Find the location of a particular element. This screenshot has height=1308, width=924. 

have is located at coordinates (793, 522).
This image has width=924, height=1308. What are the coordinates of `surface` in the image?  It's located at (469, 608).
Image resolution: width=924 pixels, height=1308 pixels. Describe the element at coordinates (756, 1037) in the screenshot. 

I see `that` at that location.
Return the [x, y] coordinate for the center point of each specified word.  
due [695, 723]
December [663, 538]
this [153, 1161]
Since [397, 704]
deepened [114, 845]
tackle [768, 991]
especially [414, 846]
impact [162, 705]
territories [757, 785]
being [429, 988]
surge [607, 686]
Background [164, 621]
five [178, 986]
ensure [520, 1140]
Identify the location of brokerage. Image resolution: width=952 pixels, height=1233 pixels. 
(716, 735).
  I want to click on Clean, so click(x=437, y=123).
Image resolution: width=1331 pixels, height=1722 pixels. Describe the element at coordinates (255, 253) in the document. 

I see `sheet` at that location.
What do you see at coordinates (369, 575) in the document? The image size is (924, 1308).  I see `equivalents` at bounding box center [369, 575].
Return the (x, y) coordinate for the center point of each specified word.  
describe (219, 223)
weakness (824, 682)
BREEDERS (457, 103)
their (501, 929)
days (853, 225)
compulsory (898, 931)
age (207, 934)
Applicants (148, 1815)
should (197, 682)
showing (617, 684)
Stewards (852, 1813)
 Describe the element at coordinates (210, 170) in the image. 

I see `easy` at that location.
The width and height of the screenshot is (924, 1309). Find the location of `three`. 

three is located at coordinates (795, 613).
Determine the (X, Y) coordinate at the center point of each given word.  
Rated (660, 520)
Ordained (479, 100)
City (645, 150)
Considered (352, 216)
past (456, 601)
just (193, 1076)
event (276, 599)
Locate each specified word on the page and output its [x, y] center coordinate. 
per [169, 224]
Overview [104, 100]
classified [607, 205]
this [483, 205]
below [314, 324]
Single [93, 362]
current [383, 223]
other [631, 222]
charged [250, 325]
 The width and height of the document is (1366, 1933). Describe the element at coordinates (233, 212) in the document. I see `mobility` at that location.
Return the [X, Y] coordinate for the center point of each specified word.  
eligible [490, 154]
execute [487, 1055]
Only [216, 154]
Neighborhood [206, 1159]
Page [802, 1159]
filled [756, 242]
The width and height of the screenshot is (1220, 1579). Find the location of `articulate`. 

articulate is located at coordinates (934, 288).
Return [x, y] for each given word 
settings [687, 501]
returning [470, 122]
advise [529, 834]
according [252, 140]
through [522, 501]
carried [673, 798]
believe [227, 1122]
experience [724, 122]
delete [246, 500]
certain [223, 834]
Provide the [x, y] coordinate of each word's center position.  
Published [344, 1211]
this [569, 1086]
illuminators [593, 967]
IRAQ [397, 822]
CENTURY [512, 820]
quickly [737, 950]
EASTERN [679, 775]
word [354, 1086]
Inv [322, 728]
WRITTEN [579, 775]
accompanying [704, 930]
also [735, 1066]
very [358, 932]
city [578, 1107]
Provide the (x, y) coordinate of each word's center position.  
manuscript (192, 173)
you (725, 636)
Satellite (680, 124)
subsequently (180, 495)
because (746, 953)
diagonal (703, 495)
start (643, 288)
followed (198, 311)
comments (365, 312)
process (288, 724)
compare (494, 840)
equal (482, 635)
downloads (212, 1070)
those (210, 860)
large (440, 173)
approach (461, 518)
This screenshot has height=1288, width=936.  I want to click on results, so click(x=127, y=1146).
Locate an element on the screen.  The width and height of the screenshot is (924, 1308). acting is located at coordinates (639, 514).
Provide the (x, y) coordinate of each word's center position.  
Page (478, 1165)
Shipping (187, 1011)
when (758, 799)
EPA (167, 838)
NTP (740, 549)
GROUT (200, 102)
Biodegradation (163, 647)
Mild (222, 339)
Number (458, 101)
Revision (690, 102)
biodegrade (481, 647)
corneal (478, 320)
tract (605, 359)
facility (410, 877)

YOUR TASK —
Reproduce the stretch of the entries that opens with the line containing "Provide the [x, y]" and closes with the line containing "accompanying [704, 930]", both lines included. Keep the request line unchanged, multiply every answer coordinate by 0.25, round to whole numbers with halves rounded up, and return only those lines.

FINAL ANSWER —
Provide the [x, y] coordinate of each word's center position.  
Published [86, 303]
this [142, 272]
illuminators [148, 242]
IRAQ [99, 206]
CENTURY [128, 205]
quickly [184, 238]
EASTERN [170, 194]
word [89, 272]
Inv [81, 182]
WRITTEN [145, 194]
accompanying [176, 233]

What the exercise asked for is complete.